Collected data:
++++++++++

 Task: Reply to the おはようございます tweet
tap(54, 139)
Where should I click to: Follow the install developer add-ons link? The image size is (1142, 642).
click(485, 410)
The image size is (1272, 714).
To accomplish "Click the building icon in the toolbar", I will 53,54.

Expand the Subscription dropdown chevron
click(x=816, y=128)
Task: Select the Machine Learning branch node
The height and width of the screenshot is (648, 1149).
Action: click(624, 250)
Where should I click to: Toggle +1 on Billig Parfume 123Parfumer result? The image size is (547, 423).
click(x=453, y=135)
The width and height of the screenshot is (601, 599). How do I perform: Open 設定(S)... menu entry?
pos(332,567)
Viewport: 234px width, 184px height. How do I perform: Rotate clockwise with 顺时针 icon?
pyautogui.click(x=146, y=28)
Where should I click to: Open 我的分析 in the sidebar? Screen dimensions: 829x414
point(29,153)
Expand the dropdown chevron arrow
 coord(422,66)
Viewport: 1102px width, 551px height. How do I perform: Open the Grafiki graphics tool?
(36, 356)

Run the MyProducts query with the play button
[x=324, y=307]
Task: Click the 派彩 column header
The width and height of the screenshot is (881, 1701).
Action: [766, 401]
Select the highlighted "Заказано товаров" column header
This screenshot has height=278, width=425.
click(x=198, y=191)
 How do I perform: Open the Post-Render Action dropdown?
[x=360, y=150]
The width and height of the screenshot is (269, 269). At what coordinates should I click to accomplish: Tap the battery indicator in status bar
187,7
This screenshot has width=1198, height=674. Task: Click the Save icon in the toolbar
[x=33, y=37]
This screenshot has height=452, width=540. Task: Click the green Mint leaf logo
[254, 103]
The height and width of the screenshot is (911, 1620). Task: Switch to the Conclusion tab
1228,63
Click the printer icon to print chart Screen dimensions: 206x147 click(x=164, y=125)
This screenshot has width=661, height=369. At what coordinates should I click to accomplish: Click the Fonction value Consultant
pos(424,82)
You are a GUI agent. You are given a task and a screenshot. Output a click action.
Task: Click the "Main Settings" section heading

++++++++++

TASK BRIEF: Extract the data in full. Keep it word for word.

RESULT OF THIS TASK:
 Task: Reply to the おはようございます tweet
tap(54, 139)
Where should I click to: Follow the install developer add-ons link? The image size is (1142, 642).
click(485, 410)
The image size is (1272, 714).
To accomplish "Click the building icon in the toolbar", I will 53,54.

Expand the Subscription dropdown chevron
click(x=816, y=128)
Task: Select the Machine Learning branch node
The height and width of the screenshot is (648, 1149).
Action: click(624, 250)
Where should I click to: Toggle +1 on Billig Parfume 123Parfumer result? The image size is (547, 423).
click(x=453, y=135)
The width and height of the screenshot is (601, 599). How do I perform: Open 設定(S)... menu entry?
pos(332,567)
Viewport: 234px width, 184px height. How do I perform: Rotate clockwise with 顺时针 icon?
pyautogui.click(x=146, y=28)
Where should I click to: Open 我的分析 in the sidebar? Screen dimensions: 829x414
point(29,153)
Expand the dropdown chevron arrow
 coord(422,66)
Viewport: 1102px width, 551px height. How do I perform: Open the Grafiki graphics tool?
(36, 356)

Run the MyProducts query with the play button
[x=324, y=307]
Task: Click the 派彩 column header
The width and height of the screenshot is (881, 1701).
Action: [766, 401]
Select the highlighted "Заказано товаров" column header
This screenshot has height=278, width=425.
click(x=198, y=191)
 How do I perform: Open the Post-Render Action dropdown?
[x=360, y=150]
The width and height of the screenshot is (269, 269). At what coordinates should I click to accomplish: Tap the battery indicator in status bar
187,7
This screenshot has width=1198, height=674. Task: Click the Save icon in the toolbar
[x=33, y=37]
This screenshot has height=452, width=540. Task: Click the green Mint leaf logo
[254, 103]
The height and width of the screenshot is (911, 1620). Task: Switch to the Conclusion tab
1228,63
Click the printer icon to print chart Screen dimensions: 206x147 click(x=164, y=125)
This screenshot has width=661, height=369. At what coordinates should I click to accomplish: Click the Fonction value Consultant
pos(424,82)
You are a GUI agent. You are given a task and a screenshot. Output a click action.
Task: Click the "Main Settings" section heading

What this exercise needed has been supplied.